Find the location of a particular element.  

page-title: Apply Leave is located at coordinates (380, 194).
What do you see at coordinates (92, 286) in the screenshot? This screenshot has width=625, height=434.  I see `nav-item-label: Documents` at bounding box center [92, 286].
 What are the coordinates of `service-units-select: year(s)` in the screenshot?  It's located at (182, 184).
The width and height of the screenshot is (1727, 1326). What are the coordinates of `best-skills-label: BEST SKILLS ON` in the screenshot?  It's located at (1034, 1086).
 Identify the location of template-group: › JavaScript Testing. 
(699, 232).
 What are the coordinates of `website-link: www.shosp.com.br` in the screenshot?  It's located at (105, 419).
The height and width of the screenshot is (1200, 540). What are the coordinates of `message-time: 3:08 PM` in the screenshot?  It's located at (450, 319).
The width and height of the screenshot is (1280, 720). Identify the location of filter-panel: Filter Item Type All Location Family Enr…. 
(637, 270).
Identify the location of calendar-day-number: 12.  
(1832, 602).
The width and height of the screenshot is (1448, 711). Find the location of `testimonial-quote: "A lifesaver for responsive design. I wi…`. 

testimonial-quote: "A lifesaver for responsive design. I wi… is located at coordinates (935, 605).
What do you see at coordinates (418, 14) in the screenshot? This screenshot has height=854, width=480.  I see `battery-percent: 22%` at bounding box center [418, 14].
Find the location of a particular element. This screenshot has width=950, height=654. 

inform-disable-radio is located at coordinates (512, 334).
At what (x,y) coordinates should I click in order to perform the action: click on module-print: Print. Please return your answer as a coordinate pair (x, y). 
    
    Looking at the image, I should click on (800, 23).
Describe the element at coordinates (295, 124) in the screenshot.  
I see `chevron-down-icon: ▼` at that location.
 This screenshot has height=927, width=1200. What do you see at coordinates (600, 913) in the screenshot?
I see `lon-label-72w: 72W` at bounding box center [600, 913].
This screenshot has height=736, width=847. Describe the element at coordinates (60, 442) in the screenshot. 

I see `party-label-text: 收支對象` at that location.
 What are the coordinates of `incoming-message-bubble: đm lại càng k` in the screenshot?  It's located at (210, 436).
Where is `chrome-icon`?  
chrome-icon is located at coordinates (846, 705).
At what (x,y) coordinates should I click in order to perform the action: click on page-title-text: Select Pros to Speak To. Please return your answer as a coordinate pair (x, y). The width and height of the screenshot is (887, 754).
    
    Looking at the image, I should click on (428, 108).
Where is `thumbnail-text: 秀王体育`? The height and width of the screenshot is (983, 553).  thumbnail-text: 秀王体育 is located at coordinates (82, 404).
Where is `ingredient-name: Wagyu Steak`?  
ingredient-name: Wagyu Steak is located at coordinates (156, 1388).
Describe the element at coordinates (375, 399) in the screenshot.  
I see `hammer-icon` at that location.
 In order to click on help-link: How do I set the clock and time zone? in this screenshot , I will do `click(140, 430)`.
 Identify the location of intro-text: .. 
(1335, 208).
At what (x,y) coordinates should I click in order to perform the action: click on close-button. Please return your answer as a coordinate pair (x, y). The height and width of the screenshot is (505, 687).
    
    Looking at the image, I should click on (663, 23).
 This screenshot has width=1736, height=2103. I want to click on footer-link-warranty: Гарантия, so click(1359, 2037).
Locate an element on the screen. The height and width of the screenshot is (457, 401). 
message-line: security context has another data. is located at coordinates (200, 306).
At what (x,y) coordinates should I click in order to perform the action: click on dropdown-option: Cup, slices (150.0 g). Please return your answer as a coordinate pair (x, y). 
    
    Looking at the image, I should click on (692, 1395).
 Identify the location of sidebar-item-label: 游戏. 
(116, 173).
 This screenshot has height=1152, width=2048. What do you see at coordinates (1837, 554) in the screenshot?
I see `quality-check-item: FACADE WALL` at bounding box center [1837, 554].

※ ※ ※

HOW TO COMPLETE THIS TASK –
Copy every line of the listing above character for character.

RESULT OF THIS TASK –
Find the location of a particular element.  

page-title: Apply Leave is located at coordinates (380, 194).
What do you see at coordinates (92, 286) in the screenshot? This screenshot has width=625, height=434.  I see `nav-item-label: Documents` at bounding box center [92, 286].
 What are the coordinates of `service-units-select: year(s)` in the screenshot?  It's located at (182, 184).
The width and height of the screenshot is (1727, 1326). What are the coordinates of `best-skills-label: BEST SKILLS ON` in the screenshot?  It's located at (1034, 1086).
 Identify the location of template-group: › JavaScript Testing. 
(699, 232).
 What are the coordinates of `website-link: www.shosp.com.br` in the screenshot?  It's located at (105, 419).
The height and width of the screenshot is (1200, 540). What are the coordinates of `message-time: 3:08 PM` in the screenshot?  It's located at (450, 319).
The width and height of the screenshot is (1280, 720). Identify the location of filter-panel: Filter Item Type All Location Family Enr…. 
(637, 270).
Identify the location of calendar-day-number: 12.  
(1832, 602).
The width and height of the screenshot is (1448, 711). Find the location of `testimonial-quote: "A lifesaver for responsive design. I wi…`. 

testimonial-quote: "A lifesaver for responsive design. I wi… is located at coordinates (935, 605).
What do you see at coordinates (418, 14) in the screenshot? This screenshot has height=854, width=480.  I see `battery-percent: 22%` at bounding box center [418, 14].
Find the location of a particular element. This screenshot has width=950, height=654. 

inform-disable-radio is located at coordinates (512, 334).
At what (x,y) coordinates should I click in order to perform the action: click on module-print: Print. Please return your answer as a coordinate pair (x, y). 
    
    Looking at the image, I should click on (800, 23).
Describe the element at coordinates (295, 124) in the screenshot.  
I see `chevron-down-icon: ▼` at that location.
 This screenshot has height=927, width=1200. What do you see at coordinates (600, 913) in the screenshot?
I see `lon-label-72w: 72W` at bounding box center [600, 913].
This screenshot has height=736, width=847. Describe the element at coordinates (60, 442) in the screenshot. 

I see `party-label-text: 收支對象` at that location.
 What are the coordinates of `incoming-message-bubble: đm lại càng k` in the screenshot?  It's located at (210, 436).
Where is `chrome-icon`?  
chrome-icon is located at coordinates (846, 705).
At what (x,y) coordinates should I click in order to perform the action: click on page-title-text: Select Pros to Speak To. Please return your answer as a coordinate pair (x, y). The width and height of the screenshot is (887, 754).
    
    Looking at the image, I should click on (428, 108).
Where is `thumbnail-text: 秀王体育`? The height and width of the screenshot is (983, 553).  thumbnail-text: 秀王体育 is located at coordinates (82, 404).
Where is `ingredient-name: Wagyu Steak`?  
ingredient-name: Wagyu Steak is located at coordinates (156, 1388).
Describe the element at coordinates (375, 399) in the screenshot.  
I see `hammer-icon` at that location.
 In order to click on help-link: How do I set the clock and time zone? in this screenshot , I will do `click(140, 430)`.
 Identify the location of intro-text: .. 
(1335, 208).
At what (x,y) coordinates should I click in order to perform the action: click on close-button. Please return your answer as a coordinate pair (x, y). The height and width of the screenshot is (505, 687).
    
    Looking at the image, I should click on (663, 23).
 This screenshot has width=1736, height=2103. I want to click on footer-link-warranty: Гарантия, so click(1359, 2037).
Locate an element on the screen. The height and width of the screenshot is (457, 401). 
message-line: security context has another data. is located at coordinates (200, 306).
At what (x,y) coordinates should I click in order to perform the action: click on dropdown-option: Cup, slices (150.0 g). Please return your answer as a coordinate pair (x, y). 
    
    Looking at the image, I should click on (692, 1395).
 Identify the location of sidebar-item-label: 游戏. 
(116, 173).
 This screenshot has height=1152, width=2048. What do you see at coordinates (1837, 554) in the screenshot?
I see `quality-check-item: FACADE WALL` at bounding box center [1837, 554].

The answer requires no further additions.